Was die Reaktion von Erbschaften auf Erbschaftsteuern betrifft, so sagen die besten verfügbaren Schätzungen, dass Erbschaften mit jeder Erhöhung der Steuern um 1% um etwa 0,1% bis 0,2% zurückgehen würden – weit entfernt von der unendlich starken Reaktion, die dem ersten der beiden Argumente gegen Erbschaftssteuern zugrunde liegt. Und selbst bei wesentlich stärkeren Reaktionen wären noch immer sehr hohe Erbschaftssteuern zu rechtfertigen. Unter realistischen Annahmen wären, gemäß den Berechnungen in der zitierten Arbeit von Piketty und Saez, progressive und hohe Erbschaftssteuern mit Freibeträgen für kleinere Erbschaften und Grenzsteuersätzen von 60% für größere Erbschaften wünschenswert.
Chancenungleichheit, und die Unmöglichkeit nicht umzuverteilen
Soweit zu den technischen Argumenten für Vermögens und Erbschaftssteuern. Aber wir sollten auch einen Schritt zurücktreten, und den größeren Kontext der Frage betrachten. Fast alle politischen Maßnahmen bringen GewinnerInnen und VerliererInnen mit sich, d.h. sie verteilen um. Eine Aufgabe ökonomischer Forschung wäre es, klar zu machen, wer die GewinnerInnen und VerliererInnen sind – und wir alle müssen uns entscheiden, wessen Interessen wir unterstützenswert finden. Die Interessen vermögender Haushalte (und die entsprechenden Positionen ihrer Interessensvertretungen) sind zu unterscheiden von einem „volkswirtschaftlichen Nettovorteil“ insgesamt. Eine Vielzahl an Studien belegt, dass unsere Lebenschancen bei unserer Geburt schon zu einem großen Teil feststehen. Faktoren wie die Bildung unserer Eltern, das Umfeld an unserem Wohnort, unsere MitschülerInnen, die Arbeitsmarktlage, Diskriminierung, die wir möglicherweise aufgrund unseres Geschlechts oder unserer Herkunft oder anderer Faktoren erfahren, und natürlich die finanziellen Ressourcen unserer Eltern spielen alle eine große Rolle. Wir sind weit vom Ideal der Chancengleichheit entfernt. Eine Politik, die diesem Ideal verpflichtet ist, muss kompensierend eingreifen. Das heißt insbesondere, von den Vermögenden zu den Haushalten mit wenig Vermögen umzuverteilen.

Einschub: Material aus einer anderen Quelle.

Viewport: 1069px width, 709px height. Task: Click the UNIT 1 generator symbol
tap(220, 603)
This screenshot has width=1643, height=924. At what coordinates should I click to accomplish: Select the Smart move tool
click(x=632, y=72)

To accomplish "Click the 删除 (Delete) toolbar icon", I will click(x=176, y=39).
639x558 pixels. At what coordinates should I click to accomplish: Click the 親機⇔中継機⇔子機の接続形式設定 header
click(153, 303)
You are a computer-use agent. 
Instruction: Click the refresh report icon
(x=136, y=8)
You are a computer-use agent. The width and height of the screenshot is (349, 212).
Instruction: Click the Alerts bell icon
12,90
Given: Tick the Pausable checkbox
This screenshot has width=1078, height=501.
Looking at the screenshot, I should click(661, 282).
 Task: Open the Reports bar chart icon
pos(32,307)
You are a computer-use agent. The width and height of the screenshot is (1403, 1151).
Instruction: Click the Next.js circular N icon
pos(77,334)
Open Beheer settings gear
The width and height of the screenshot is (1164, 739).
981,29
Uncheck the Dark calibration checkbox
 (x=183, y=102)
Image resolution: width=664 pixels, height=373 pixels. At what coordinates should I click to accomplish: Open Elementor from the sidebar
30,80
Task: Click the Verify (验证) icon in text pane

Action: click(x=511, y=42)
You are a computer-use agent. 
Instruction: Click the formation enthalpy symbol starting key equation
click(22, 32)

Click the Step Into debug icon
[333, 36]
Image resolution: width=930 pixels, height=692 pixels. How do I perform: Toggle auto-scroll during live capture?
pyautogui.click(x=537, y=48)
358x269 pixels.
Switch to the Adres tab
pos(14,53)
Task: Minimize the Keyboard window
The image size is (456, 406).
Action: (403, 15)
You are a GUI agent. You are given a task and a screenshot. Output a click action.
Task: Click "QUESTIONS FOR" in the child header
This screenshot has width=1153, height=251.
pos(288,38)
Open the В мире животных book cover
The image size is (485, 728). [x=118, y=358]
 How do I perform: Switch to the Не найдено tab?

Wo stehe ich in der Verteilung?
Die Seite www.binichreich.at versucht einen Beitrag zu einer informierten Debatte über die Vermögensverteilung und Vermögenssteuern zu leisten. Die Seite gibt Antwort auf folgende Fragen:
- Wie ungleich sind Vermögen in Österreich verteilt?
- Wo stehen Sie in der Vermögensverteilung? Wie würden sich verschiedene Varianten einer Vermögenssteuer auf Sie auswirken?
- Wie würden sich verschiedene Varianten einer Vermögenssteuer auf andere Menschen auswirken, wie auf den Staatshaushalt, und wie auf die Verteilung von Reichtum?
Diese Informationen helfen hoffentlich, Bewusstsein zu schaffen für die Eigentumsverhältnisse und Interessensgegensätze die den Debatten um eine Vermögenssteuer zugrunde liegen. Auf der Seite finden sich weiters ein kurzer Überblick zum Stand akademischer Debatten über optimale Steuern, und eine kurze Beschreibung der HFCS Daten zur Vermögensverteilung.